SCOLA-PIATTI, IL SUPER-PAPABILE ITALIANO! – DA BOSSI A CACCIARI, DA TREMONTI FINO A PISAPIA, L’ARCIVESCOVO CIELLINO DI MILANO HA UNA RAGNATELA DI RAPPORTI TRASVERSALI E AMICIZIE SCOMODE (L’EX AGENTE BETULLA-FARINA E FORMINCHIONI) - LA LOBBY CHE PREGA E LAVORA PER IL CIELLINO SCOLA SI È RIUNITA IL 12 FEBBRAIO PER LA MESSA IN SUFFRAGIO DI DON GIUSSANI MA RESTA IL GRANDE FREDDO CON IL CELESTE….

Marco Damilano per "l'Espresso"

«Siamo come ragnatele di rapporti intricati che cercano una forma», disse un anno fa nell'omelia della messa del gioverdì santo citando Italo Calvino. Un vezzo da intellettuale che il cardinale Angelo Scola sa di potersi permettere. Nei suoi interventi abbondano citazioni di T.S.Eliot, Cesare Pavese e perfino "On the Road" di Kerouac: «Il vostro viaggio è consapevole o un vagabondare senza meta?», chiese ai giovani a Colonia nel 2005.

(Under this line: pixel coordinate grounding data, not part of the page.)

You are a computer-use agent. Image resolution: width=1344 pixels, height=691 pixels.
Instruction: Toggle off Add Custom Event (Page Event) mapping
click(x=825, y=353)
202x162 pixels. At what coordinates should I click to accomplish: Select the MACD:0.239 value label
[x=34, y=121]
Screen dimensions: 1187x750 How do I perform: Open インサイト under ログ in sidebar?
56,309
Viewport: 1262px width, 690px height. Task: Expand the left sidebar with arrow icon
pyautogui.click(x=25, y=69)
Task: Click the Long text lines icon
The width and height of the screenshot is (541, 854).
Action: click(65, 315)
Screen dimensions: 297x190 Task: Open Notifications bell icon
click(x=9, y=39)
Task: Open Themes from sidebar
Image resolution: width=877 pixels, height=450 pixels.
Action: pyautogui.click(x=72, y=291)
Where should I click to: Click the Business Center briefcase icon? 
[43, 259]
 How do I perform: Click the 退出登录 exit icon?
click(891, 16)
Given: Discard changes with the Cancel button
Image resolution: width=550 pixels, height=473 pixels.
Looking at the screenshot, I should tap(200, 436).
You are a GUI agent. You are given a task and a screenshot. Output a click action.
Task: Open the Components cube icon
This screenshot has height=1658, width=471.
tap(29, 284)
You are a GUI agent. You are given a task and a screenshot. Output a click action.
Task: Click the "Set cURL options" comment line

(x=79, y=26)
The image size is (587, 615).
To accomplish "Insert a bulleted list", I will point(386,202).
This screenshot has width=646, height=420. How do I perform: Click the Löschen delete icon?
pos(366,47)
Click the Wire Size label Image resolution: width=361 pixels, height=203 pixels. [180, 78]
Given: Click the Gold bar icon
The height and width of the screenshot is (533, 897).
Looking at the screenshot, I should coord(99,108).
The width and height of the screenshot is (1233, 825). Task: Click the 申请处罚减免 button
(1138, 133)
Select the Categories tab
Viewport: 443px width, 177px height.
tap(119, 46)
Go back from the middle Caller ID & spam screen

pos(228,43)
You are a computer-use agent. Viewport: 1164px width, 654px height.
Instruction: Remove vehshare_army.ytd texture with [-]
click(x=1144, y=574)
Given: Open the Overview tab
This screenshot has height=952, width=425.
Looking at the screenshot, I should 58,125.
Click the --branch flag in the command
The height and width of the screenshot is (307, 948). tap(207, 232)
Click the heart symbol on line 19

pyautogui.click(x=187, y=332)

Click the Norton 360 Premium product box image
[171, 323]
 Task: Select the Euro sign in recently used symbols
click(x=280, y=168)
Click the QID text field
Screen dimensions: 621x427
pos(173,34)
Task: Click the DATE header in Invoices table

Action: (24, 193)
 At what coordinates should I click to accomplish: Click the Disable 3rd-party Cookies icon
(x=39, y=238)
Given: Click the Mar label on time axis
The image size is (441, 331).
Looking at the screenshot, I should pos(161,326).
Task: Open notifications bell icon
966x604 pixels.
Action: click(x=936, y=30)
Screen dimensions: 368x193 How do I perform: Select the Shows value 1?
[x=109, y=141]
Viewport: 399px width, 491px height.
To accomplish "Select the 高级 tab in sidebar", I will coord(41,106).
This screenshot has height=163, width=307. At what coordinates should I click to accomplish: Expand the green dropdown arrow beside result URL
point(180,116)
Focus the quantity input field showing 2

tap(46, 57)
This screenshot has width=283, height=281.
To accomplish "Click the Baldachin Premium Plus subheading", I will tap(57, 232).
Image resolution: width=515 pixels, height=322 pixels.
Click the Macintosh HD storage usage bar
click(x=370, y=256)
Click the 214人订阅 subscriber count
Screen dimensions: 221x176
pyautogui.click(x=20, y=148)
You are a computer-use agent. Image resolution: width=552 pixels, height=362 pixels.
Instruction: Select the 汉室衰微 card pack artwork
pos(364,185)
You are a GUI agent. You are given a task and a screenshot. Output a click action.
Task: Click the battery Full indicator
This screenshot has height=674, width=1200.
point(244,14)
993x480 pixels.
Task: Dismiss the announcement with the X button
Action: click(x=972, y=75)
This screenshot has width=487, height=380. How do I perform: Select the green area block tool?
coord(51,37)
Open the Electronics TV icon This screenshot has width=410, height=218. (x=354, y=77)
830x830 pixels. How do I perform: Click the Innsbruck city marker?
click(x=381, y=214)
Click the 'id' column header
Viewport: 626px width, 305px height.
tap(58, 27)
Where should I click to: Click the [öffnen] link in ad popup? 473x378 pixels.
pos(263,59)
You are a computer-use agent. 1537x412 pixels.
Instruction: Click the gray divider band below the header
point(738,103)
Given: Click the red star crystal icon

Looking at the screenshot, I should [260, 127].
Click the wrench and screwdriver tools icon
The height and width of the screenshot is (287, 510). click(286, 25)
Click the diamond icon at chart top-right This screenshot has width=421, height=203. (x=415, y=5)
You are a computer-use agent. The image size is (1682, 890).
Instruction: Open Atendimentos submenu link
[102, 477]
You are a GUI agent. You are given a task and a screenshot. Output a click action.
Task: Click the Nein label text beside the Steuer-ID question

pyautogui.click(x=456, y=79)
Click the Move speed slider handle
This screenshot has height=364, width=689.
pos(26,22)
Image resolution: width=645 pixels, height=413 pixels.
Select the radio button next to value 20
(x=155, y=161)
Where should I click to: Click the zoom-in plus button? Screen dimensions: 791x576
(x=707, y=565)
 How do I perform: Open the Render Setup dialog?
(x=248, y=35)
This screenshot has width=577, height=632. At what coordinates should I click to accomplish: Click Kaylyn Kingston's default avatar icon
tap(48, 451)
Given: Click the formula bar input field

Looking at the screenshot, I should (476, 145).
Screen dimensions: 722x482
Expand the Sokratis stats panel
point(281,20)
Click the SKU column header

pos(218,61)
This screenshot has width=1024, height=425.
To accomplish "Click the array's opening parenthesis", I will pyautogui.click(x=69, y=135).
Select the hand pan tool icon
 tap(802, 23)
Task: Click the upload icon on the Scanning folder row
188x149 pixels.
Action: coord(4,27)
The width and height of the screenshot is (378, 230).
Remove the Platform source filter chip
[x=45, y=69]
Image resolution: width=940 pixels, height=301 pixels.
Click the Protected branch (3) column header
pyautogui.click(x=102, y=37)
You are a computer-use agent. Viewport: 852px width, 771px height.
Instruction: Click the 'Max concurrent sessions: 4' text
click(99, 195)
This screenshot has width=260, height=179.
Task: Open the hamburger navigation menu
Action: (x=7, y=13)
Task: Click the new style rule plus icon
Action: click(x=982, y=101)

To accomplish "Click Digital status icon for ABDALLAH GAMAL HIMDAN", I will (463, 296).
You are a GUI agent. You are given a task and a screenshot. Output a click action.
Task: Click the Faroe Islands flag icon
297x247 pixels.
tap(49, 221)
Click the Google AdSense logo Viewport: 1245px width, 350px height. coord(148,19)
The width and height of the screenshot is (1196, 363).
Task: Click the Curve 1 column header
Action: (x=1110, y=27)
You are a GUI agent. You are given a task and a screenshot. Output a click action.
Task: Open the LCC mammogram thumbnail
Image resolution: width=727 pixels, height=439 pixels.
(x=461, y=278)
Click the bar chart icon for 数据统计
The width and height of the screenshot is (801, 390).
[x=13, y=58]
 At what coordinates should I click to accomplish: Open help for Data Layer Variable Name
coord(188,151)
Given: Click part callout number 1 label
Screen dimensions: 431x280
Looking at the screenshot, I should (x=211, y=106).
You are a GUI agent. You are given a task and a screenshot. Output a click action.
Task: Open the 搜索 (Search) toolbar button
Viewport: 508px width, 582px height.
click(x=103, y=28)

Settantuno anni compiuti il 7 novembre, arcivescovo di Milano dal 2011 dopo nove anni da patriarca di Venezia, Scola vanta in effetti una rete di rapporti intricata come una ragnatela. Dal laico Massimo Cacciari al sindaco di sinistra Giuliano Pisapia, per esempio. A Venezia accolse in patriarcato la visita di Umberto Bossi, Giulio Tremonti. Roberto Calderoli e Aldo Brancher, l'asse del Nord al completo. E una volta a Milano il Senatur sospese un comizio in piazza Duomo: «Non volevo che gli schiamazzi disturbassero la messa. Scola, prega per la Padania!».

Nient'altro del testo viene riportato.